[Stored dataset items]

%%

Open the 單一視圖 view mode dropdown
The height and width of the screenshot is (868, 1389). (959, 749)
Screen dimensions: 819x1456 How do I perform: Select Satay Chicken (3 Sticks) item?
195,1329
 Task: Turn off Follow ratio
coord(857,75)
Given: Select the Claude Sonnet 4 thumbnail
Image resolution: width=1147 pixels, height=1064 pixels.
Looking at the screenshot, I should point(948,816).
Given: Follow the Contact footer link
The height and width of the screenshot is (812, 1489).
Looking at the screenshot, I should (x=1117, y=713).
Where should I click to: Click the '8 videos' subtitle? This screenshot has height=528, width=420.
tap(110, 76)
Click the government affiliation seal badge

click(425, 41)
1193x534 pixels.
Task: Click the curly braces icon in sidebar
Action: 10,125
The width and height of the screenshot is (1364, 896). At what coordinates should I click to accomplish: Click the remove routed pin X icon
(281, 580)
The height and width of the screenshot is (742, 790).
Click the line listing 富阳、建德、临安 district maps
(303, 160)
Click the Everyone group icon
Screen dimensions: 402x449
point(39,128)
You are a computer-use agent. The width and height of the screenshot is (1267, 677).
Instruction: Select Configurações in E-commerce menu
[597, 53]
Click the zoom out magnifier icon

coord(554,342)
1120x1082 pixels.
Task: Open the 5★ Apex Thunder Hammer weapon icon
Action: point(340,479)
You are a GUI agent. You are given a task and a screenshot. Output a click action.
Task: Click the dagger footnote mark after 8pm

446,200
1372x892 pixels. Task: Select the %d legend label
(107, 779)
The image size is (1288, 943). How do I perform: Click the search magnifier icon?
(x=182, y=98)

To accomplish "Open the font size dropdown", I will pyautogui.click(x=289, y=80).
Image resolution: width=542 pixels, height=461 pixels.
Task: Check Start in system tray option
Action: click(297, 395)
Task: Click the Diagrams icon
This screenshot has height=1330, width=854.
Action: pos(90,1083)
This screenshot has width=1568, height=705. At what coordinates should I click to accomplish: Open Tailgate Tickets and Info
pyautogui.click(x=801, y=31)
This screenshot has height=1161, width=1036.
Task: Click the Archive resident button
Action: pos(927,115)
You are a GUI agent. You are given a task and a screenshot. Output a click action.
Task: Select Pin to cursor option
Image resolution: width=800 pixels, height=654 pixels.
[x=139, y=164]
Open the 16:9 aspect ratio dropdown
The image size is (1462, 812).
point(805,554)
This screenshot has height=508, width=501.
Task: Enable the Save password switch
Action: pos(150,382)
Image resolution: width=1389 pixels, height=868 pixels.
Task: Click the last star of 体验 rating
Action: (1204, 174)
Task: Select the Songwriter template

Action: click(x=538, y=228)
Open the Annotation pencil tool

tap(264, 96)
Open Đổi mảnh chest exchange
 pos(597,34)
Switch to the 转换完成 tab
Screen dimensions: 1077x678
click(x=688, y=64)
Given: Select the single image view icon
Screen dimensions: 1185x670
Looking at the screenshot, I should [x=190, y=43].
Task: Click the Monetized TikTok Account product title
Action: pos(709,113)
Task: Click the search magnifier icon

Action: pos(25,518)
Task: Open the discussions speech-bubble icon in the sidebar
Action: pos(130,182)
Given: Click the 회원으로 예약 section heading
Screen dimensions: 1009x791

%%

[Exercise instructions]
Retype, without any change, every line of the items above from the line containing "The image size is (1288, 943)." down to the line containing "[x=139, y=164]", including both of those lines.

[Result of the task]
The image size is (1288, 943). How do I perform: Click the search magnifier icon?
(x=182, y=98)

To accomplish "Open the font size dropdown", I will pyautogui.click(x=289, y=80).
Image resolution: width=542 pixels, height=461 pixels.
Task: Check Start in system tray option
Action: click(297, 395)
Task: Click the Diagrams icon
This screenshot has height=1330, width=854.
Action: pos(90,1083)
This screenshot has width=1568, height=705. At what coordinates should I click to accomplish: Open Tailgate Tickets and Info
pyautogui.click(x=801, y=31)
This screenshot has height=1161, width=1036.
Task: Click the Archive resident button
Action: pos(927,115)
You are a GUI agent. You are given a task and a screenshot. Output a click action.
Task: Select Pin to cursor option
Image resolution: width=800 pixels, height=654 pixels.
[x=139, y=164]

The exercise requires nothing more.